Besides being mawkish, inflated, and pedestrian, his dactyls here are quite acceptable. Other examples, however, show that Lautenbachs-Jūsmiņš, while he could produce any number of correct dactyls, could not rule out incorrect ones, e.g., in a nearby passage he has a colon of the shape vesti no 'to lead from' where the last two syllables are not linked by a bridge.

Probably for no inherent reason other than the ineptness of its practitioners, the imitation of folk verse soon fell into disrepute; not until Rainis' work of the second decade of the twentieth century did a major poet attempt to write in folk meters.

In his plays and poems, Rainis introduced several new dimensions in the use of the folk meters. He was first to realize that all three meters — the trochee, the dactyl, and the asymmetric — could be used for individual and special effects.
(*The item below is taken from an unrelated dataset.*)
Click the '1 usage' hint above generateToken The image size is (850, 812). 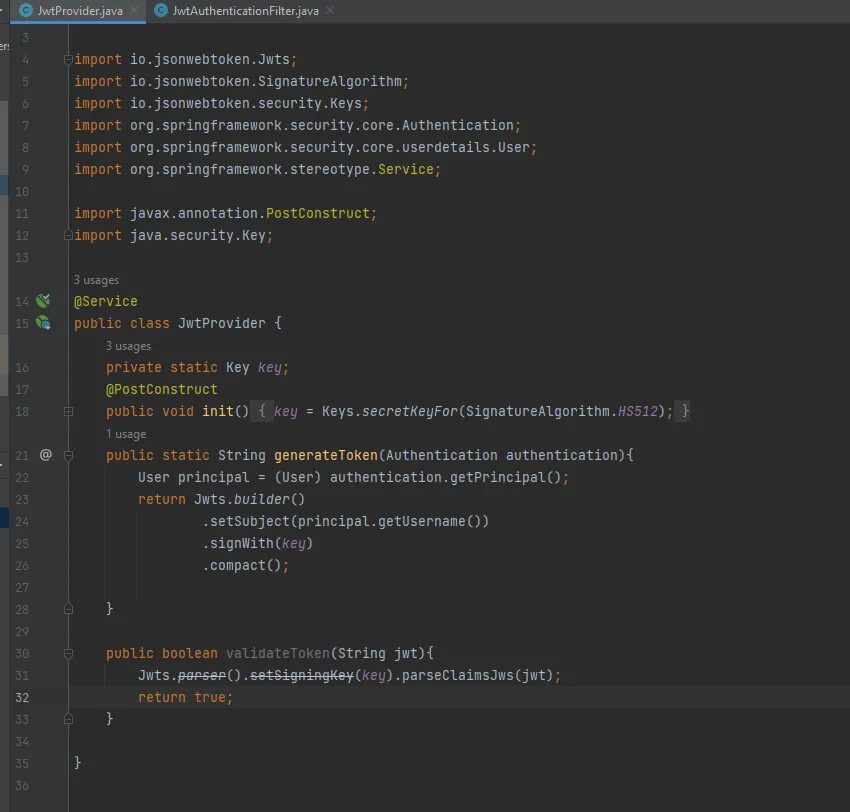(126, 434)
He further experimented with introducing triple structures (three-line stanzas, not encountered in folk verse), with splitting lines and even cola between different speakers of a dramatic dialogue, etc.
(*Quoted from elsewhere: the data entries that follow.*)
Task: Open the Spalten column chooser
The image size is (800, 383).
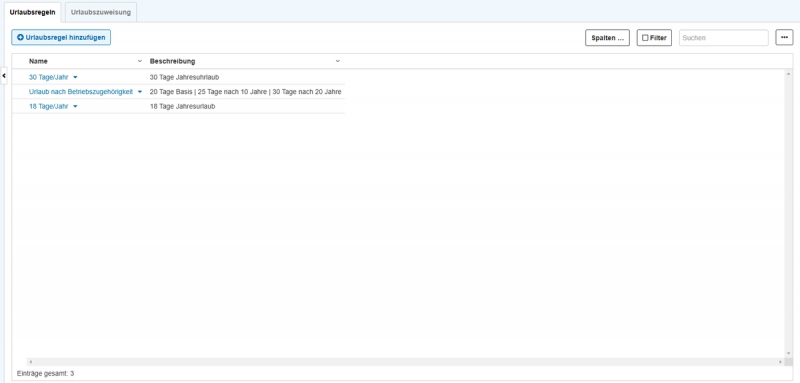Action: click(x=607, y=38)
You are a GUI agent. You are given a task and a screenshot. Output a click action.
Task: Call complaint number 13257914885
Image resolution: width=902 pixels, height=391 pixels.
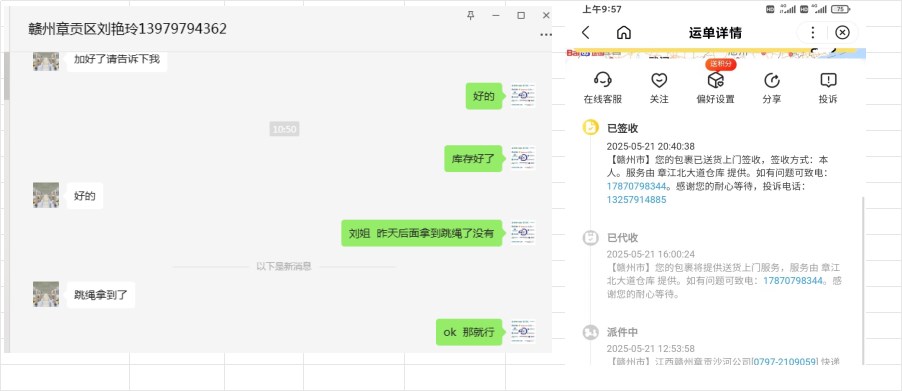click(x=636, y=200)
It must be stated from the outset, however, that Rainis' intuitive and intellectual control of the principles of folk meter in no way exceeded that of his less talented predecessors, even though his own opinion of his competence was high.11 Along with good verse, he produced lines that are, from a metrical point of view, atrocious, to the point that only the sheer genius of other lines and the force of his ideas salvage the plays written in folk/art meters.

            Spēlēju, dancoju,
            Visu cauru mūžu
            Ar vien' daiļu meitiņ' (II, 202.)

(18)       I played for and danced with
            As if for a lifetime
            With a beautiful maiden

In the above three-liner (meant to be a folk dactyl), anticipating with pathos the eventual tragedy of the protagonist-fiddler, the effect is marred by the jarring third line

(19)       Ar vien' daiļu meitiņ'

where the unnecessary Germanism vien' one, a' forces the line to have the following incorrect metric structure

(20)       x x x x = x / x x = x

i.e., there are too many syllables in the first colon, not salvaged by the use of the forbidden ellipsis (vien'). Metrically acceptable, but stylistically bad is the use of the diminutive (used very widely, but within limits, as an expansion device in all Latvian folk verse) in a stanza final colon, where the two syllabic meitu would have been preferable. As is, (19) reads like a doggerel, and unnecessarily so, since a correct line (ar daiļu meitu or ar daiļo meitu) is readily available. Yet some of Rainis' dactyls, as Rudzītis points out,12 are flawless in all respects:

            Visa mana dvēsele                 "All my soul
            Iztvīkusi. (III, 14)                     thirsts."

(21)      x x x = x / x x = x
            x = x = x = x /

Rainis' trochees is, unfortunately, no better

            Lelde skaistāka. — Es zemei
            Tādas dziesmas uzlaidīšu:
            Apsmējējas, ņirgātājas —
            Smiedamies tās dziedās visi,
            Tās no ļaužu atmiņām
            Neizcirst ne kapa kaplim! (II, 44.)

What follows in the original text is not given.